Goal of the exercise:
Reproduce the lines below exactly, starting at the one containing "The height and width of the screenshot is (712, 1355)." and stopping at the final line.

Supplied records:
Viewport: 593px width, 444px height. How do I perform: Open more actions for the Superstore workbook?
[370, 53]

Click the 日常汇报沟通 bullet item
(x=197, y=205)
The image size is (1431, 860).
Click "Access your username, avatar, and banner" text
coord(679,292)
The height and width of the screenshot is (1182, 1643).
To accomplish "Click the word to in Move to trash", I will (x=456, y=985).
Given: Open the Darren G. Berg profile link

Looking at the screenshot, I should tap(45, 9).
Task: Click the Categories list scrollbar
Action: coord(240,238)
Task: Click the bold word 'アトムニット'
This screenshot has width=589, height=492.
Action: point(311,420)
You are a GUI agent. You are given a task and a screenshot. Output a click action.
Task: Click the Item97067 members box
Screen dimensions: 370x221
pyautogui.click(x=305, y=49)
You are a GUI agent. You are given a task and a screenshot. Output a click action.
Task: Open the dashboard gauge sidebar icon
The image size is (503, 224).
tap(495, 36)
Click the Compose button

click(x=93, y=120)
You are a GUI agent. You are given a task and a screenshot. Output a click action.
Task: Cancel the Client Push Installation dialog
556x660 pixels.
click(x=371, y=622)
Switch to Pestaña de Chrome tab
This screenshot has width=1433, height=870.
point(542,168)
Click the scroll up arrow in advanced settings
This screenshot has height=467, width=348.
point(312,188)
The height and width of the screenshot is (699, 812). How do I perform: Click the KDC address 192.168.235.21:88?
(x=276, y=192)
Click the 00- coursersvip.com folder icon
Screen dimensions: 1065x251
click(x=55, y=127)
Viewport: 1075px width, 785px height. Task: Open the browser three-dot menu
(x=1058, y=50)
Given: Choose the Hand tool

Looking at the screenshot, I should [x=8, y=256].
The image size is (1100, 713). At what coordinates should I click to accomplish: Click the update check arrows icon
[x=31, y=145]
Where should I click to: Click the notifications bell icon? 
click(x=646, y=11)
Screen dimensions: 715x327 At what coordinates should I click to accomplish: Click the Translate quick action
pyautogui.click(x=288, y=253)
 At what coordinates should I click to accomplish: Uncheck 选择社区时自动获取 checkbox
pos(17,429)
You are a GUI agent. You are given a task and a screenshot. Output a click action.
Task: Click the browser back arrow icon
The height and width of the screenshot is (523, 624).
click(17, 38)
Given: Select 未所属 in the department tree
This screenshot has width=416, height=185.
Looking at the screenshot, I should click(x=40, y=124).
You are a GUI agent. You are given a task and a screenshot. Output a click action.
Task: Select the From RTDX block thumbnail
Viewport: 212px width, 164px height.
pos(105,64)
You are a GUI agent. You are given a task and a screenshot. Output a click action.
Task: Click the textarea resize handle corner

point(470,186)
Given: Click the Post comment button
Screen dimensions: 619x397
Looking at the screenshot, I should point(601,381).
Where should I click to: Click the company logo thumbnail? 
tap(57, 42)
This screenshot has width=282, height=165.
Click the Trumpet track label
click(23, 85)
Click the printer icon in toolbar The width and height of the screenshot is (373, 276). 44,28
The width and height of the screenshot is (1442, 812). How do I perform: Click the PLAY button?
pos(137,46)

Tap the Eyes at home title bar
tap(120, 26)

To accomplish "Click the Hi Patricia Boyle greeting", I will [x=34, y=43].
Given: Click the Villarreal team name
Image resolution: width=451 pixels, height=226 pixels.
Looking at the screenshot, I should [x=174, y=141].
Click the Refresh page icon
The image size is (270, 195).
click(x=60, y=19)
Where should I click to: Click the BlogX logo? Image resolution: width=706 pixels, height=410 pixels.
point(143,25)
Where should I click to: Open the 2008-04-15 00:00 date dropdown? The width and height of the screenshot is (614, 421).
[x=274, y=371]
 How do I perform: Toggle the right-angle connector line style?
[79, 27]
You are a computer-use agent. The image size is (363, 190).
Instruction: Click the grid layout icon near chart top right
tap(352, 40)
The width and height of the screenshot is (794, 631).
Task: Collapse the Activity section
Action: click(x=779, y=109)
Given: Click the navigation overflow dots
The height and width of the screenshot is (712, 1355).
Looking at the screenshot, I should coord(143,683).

Exercise result:
The height and width of the screenshot is (712, 1355).
Looking at the screenshot, I should coord(143,683).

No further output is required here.